Todor Trayanov

Personal information
- Full name: Todor Antonov Trayanov
- Date of birth: 30 May 1995 (age 30)
- Place of birth: Simitli, Bulgaria
- Height: 1.78 m (5 ft 10 in)
- Position(s): Midfielder

Team information
- Current team: Septemvri Simitli
- Number: 8

Youth career
- 0000–2014: Pirin Blagoevgrad

Senior career*
- Years: Team / Apps / (Gls)
- 2014–2018: Pirin Blagoevgrad / 69 / (2)
- 2015: → Septemvri Simitli (loan) / 10 / (0)
- 2018: Botev Vratsa / 0 / (0)
- 2018: → Pirin Blagoevgrad (loan) / 11 / (1)
- 2019: KKS 1925 Kalisz / 13 / (1)
- 2019–2021: Lokomotiv Sofia / 34 / (1)
- 2021–: Septemvri Simitli / 41 / (2)
- 2022: FC Zell am See / 14 / (1)
- 2023–: Septemvri Simitli

International career
- 2016: Bulgaria U21 / 1 / (0)

= Todor Trayanov =

Bulgarian footballer

Todor Antonov Trayanov (Тодор Антонов Траянов; born 30 May 1995) is a Bulgarian professional footballer who plays as a midfielder for Septemvri Simitli.

==Career==
Trayanov began his career at Pirin Blagoevgrad.
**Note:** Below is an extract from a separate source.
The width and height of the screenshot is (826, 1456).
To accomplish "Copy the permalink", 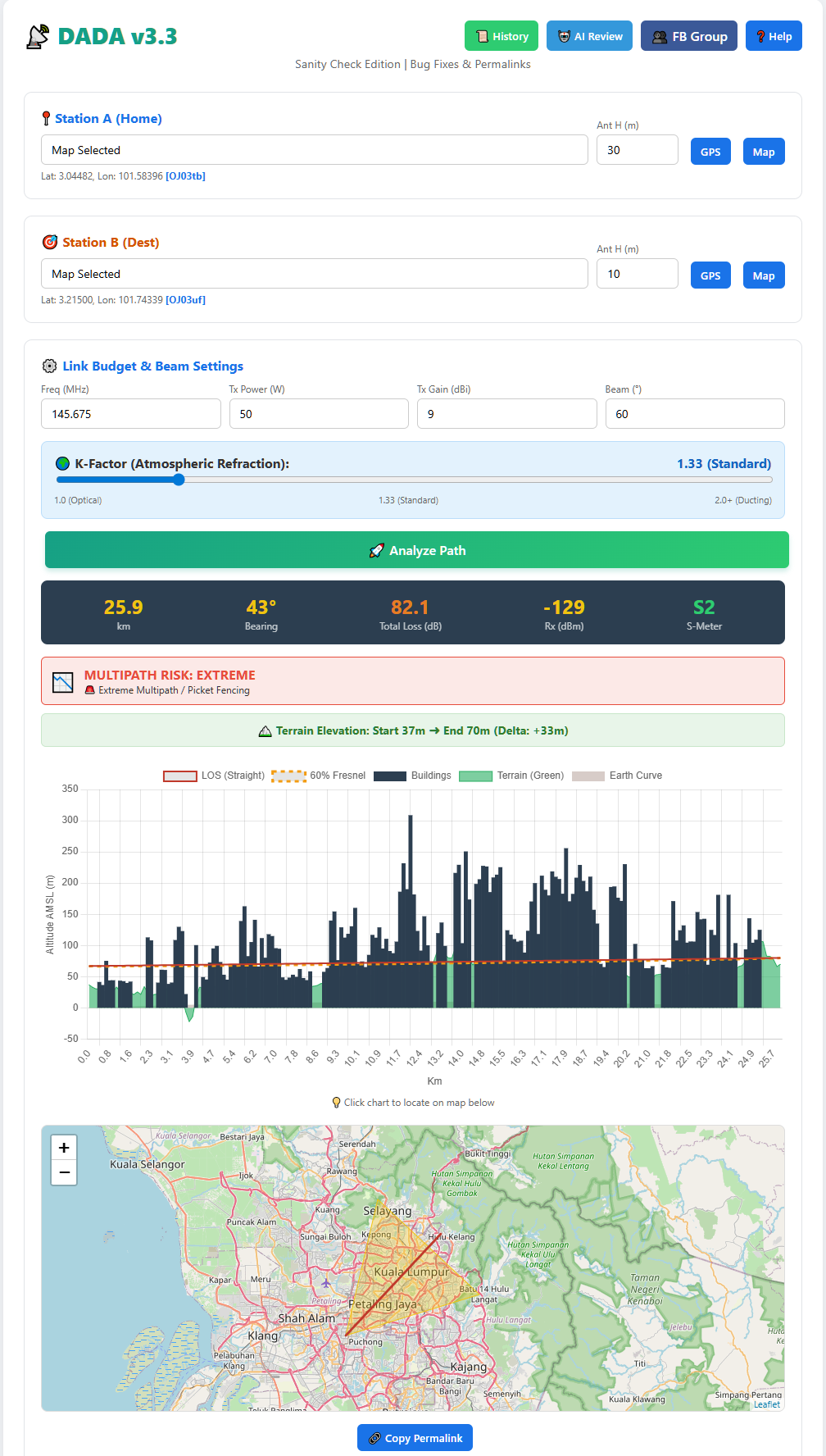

In January 2015, he joined Septemvri Simitli on loan until the end of the 2014–15 season.

In June 2015, Trayanov returned to Pirin. He made his first competitive appearance for the club in a 0–0 away league draw against Levski Sofia on 30 August.

In June 2018, Trayanov signed with Botev Vratsa. After a loan spell at Pirin Blagoevgrad, he left Botev. He then signed for Polish club KKS 1925 Kalisz on 8 January 2019.